The first thing is to check whether the patches have actually been applied. As Alan says, the patches were coded to not install, and Bigfix made them not be relevant, until your antivirus product indicates it is compatible with the patch. This is because the first deployment of the Spectre patches blue-screened a lot of Microsoft’s customers due to antivirus issues. Check whether your machine has applied any of the Microsoft rollup patches since March 2018. If so, you have the patches.

Next check whether the mitigations are enabled in the registry. You can manually check the keys listed in the KB article. Microsoft does not recommend enabling the mitigations on Server operating systems, and I don’t think BigFix has provided content to enable the mitigations on Server. I think there is content for that over on bigfix.me, or, once you determine you want/need the registry updates on Server, post back here and we can help you write it. (I really think this should have been made available in the default Patches for Windows content, maybe as a Task with some specific warnings)

Third check is whether your system BIOS is updated to a version that actually provides the new microcode instructions that the mitigations are leveraging. For a certain set of chipsets and on the latest builds of Windows 10, Microsoft is delivering microcode updates on-the-fly. For the broadest compatibility, you’d need to flash the system firmware yourself.

SysAdmin3 · January 15, 2019, 1:25pm

@JasonWalker true, even we have to agree that every time microsoft releases patches to protect the meltdown and spectre issues in the every month since this tread came out.

I don’t recall now, but I have seen quite of patches we already deployed between the months of Mar till Aug 2018.

So hopefully we are safer side.

But still if you think we need take this step please suggest.

https://support.microsoft.com/en-in/help/4073757/protect-your-windows-devices-against-spectre-meltdown

JasonWalker · January 15, 2019, 1:45pm

I’m afraid you’d need to do your own assessment of risk.

Basically, the factors to consider include

There are still as yet no known exploits leveraging Meltdown or Spectre in the wild
Servers are expected to not execute untrusted code. User workstations with their web browsers, java, flash, and user-initiated downloads are at a higher risk than servers. Terminal Servers / Remote Desktop Session Hosts may however see the same risks as clients.
Shared virtualization infrastructure / cloud hosting may be at higher risk because an exploit run on one virtual machine may expose data from other VMs or from the hypervisor itself.
The current mitigations can have a range of performance impacts on the system. When I deployed to clients, the impact on our commercial software was negligible but we did have several custom applications that were impacted severely. Be prepared to evaluate your own performance imoacts and be ready to make exceptions (by applying the registry settings to disable mitigations as needed).

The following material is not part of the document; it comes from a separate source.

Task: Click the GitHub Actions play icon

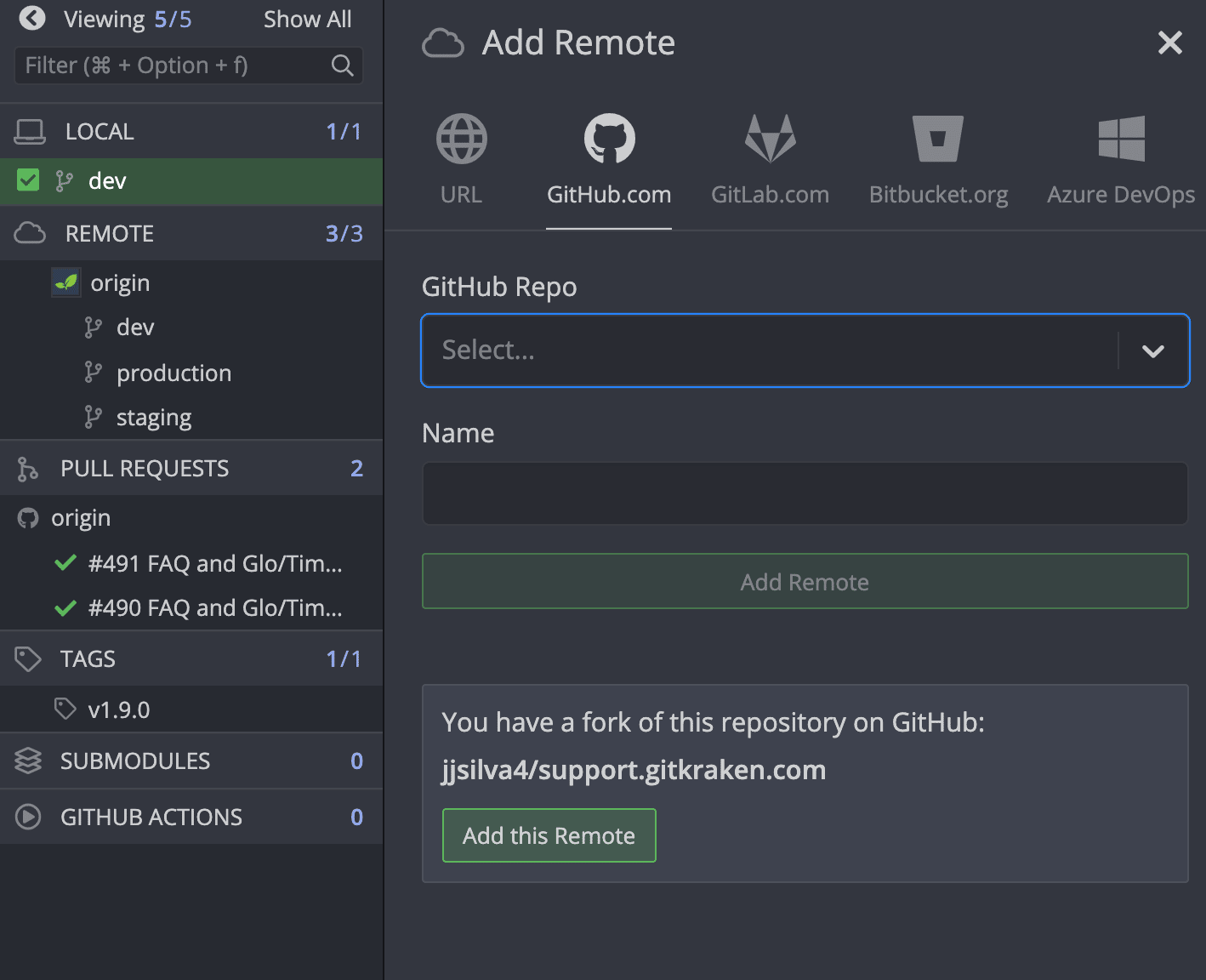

Microsoft’s judgement was that, by default, the performance impact to servers was greater than the threat and thus disabled mitigations by default on Server operating systems. It’s been published in several places that the April 2019 update to Windows 10, and likely uodates to Server 2016 around the same time, may switch to Google’s “retpoline” method and should have less of a performance hit than the current workarounds. Whether that actually works out as expected remains to be seen.

SysAdmin3 · January 15, 2019, 2:05pm

@JasonWalker, we did disable mitigations. As if my concern is the issue flown like anything over blogs but still have not seen anyone reported as victim.

Moreover, I see even in the Jan 3rd 2019 this has been brought under the patches discussion – Project Zero at google.

Rest we do the registry changes whenever it comes in the scanning report.

Thank you for the information by the way.

JasonWalker · January 15, 2019, 3:21pm

Sounds good, so long as you understand with the mitigations disabled your scanning tool will continue to flag the systems as vulnerable.

SysAdmin3 · January 15, 2019, 3:22pm

Yes that’s what happening. Please guide what should be counter part now.